Retailers also can’t go it alone.

“The relationship between retailers and vendors has to be collaborative,” Derochowski said. “It has to become stronger with more collaboration and innovation to solve consumer needs. This is a very important time for retailers and manufacturers, who are coming together.”

Kids’ away-from-home activities are returning, and people are getting out at sports and other events. In the meantime, adults are returning to the office but with new concerns about what they need to do to protect their health. Home, especially as it has transformed during the pandemic, is still a refuge but one where consumers want to invite more friends and family. Supply chain disturbance and inflation might be shifting consumer priorities, but that has the potential to make home an even more important safe haven where folks can mitigate costs while maintaining their lifestyles.

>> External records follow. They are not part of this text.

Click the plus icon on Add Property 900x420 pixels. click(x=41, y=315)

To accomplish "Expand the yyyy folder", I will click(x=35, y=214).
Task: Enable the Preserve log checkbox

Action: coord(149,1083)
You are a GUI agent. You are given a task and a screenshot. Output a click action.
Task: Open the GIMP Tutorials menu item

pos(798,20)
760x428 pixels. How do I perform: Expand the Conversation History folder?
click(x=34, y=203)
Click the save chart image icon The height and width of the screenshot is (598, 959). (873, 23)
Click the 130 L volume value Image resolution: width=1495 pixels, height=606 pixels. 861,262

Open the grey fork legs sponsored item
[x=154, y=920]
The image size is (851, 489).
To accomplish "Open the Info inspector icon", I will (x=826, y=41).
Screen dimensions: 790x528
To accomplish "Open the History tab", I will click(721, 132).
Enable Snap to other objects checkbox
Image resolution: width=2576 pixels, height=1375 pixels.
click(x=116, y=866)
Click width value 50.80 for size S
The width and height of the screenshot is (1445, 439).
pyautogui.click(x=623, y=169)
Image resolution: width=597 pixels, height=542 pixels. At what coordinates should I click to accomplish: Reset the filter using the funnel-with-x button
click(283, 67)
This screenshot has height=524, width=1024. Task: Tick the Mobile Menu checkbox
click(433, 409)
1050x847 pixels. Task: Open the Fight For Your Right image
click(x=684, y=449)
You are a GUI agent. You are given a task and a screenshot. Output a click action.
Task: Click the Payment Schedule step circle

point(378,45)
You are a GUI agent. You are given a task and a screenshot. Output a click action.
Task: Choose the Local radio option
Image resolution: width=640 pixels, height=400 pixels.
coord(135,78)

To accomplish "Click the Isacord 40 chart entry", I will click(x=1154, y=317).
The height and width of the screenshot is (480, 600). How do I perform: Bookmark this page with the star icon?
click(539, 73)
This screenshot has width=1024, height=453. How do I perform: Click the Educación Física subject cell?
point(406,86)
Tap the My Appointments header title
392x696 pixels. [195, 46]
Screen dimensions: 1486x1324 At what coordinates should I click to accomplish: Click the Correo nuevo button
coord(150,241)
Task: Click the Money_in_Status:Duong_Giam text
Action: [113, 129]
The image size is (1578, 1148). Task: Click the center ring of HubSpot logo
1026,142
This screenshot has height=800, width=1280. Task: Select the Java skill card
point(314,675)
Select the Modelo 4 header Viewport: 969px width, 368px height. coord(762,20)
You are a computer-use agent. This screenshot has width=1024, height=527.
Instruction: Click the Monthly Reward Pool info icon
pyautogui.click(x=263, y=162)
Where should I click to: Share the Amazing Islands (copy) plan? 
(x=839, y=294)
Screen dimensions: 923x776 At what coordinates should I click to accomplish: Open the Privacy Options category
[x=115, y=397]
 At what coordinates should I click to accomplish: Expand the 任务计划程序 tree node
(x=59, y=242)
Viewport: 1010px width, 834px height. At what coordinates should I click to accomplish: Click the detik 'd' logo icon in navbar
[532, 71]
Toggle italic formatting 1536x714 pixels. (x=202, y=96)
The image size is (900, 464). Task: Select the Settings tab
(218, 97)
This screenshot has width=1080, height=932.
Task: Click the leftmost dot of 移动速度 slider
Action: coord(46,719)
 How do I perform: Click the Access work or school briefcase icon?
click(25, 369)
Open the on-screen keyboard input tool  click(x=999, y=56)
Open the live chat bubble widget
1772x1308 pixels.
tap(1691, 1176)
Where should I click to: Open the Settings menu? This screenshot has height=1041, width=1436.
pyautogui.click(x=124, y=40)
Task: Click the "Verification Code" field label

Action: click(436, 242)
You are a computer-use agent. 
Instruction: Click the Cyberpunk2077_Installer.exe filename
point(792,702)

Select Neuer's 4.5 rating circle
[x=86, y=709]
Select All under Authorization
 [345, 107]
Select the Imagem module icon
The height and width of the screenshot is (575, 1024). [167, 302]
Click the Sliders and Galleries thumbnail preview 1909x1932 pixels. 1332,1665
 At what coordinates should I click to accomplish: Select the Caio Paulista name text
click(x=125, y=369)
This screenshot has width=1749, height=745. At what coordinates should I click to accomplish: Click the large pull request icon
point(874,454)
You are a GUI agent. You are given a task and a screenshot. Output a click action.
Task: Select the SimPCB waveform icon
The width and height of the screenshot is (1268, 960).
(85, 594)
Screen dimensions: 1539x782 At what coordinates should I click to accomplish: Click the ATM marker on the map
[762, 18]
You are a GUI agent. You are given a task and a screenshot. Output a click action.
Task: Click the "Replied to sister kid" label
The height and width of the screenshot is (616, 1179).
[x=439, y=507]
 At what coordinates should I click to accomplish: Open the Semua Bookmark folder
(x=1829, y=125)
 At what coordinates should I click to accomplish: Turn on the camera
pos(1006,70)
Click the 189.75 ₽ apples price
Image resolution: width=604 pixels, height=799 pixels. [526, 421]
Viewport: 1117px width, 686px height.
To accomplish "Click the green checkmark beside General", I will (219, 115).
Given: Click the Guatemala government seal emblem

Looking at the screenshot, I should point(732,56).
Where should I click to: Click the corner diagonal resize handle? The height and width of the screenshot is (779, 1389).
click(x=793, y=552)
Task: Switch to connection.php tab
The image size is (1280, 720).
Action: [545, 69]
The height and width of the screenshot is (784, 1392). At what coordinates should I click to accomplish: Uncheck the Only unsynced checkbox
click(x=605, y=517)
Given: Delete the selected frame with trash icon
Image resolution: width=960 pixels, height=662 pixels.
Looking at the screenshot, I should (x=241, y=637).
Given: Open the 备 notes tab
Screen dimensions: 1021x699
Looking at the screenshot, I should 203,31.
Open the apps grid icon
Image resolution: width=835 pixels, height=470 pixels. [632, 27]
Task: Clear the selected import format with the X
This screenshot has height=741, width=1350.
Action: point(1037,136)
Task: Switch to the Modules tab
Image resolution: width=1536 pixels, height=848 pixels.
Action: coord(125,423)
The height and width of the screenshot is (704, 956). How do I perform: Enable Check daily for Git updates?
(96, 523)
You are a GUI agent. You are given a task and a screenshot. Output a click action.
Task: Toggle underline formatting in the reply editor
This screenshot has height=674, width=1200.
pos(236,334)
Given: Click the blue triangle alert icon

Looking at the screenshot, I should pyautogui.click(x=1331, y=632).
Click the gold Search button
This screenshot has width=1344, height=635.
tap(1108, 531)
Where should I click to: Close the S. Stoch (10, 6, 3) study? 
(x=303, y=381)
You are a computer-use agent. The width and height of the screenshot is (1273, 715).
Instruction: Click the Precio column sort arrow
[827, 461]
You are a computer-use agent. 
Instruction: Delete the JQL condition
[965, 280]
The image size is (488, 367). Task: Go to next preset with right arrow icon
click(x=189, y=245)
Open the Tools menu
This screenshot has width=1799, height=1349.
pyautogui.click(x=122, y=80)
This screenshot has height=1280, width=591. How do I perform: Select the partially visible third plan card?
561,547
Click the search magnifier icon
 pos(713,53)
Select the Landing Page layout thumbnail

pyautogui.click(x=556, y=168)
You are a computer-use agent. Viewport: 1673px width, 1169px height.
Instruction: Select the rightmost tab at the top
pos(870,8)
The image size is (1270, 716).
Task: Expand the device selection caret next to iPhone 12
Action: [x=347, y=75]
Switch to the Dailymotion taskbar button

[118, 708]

Derochowski said the shift in how consumers are approaching work and play now should be top of mind for anyone who wants to sell more housewares. Retailers have shown innovation and agility through the pandemic and need to build on the skills and knowledge they’ve developed.

“It’s amazing what [retailers] have done over the last couple of years,” Derochowski said. “Now it’s essential they figure out their role in the lives of consumers, investing in innovation. They have to continue with innovation to meet consumer needs, to make processes easier and better. It’s critical to work with manufacturers, to figure out what consumer needs are now and how to solve them. We have to continue the incredible work that has happened over the past couple of years and innovate as much as we can.”

Methodology

The HomePage News Top 50 is derived from The NPD Group’s Checkout service, which offers robust data for tracking and improving performance across all channels plus buyer analytics to help businesses keep current customers and win new ones. Over 150,000 actively engaged buyers, the largest omnichannel panel focused on general merchandise and food service, provide NPD with receipt-based information on their in-store and e-commerce purchases. With comprehensive data from the same consumers over time, Checkout illuminates trends in behavior including migration to shopping online by category and consumer demographics. Buyer analytics deliver insight into most valuable customers, brand loyalty, brand leakage/lift, brand launches, and more, according to NPD.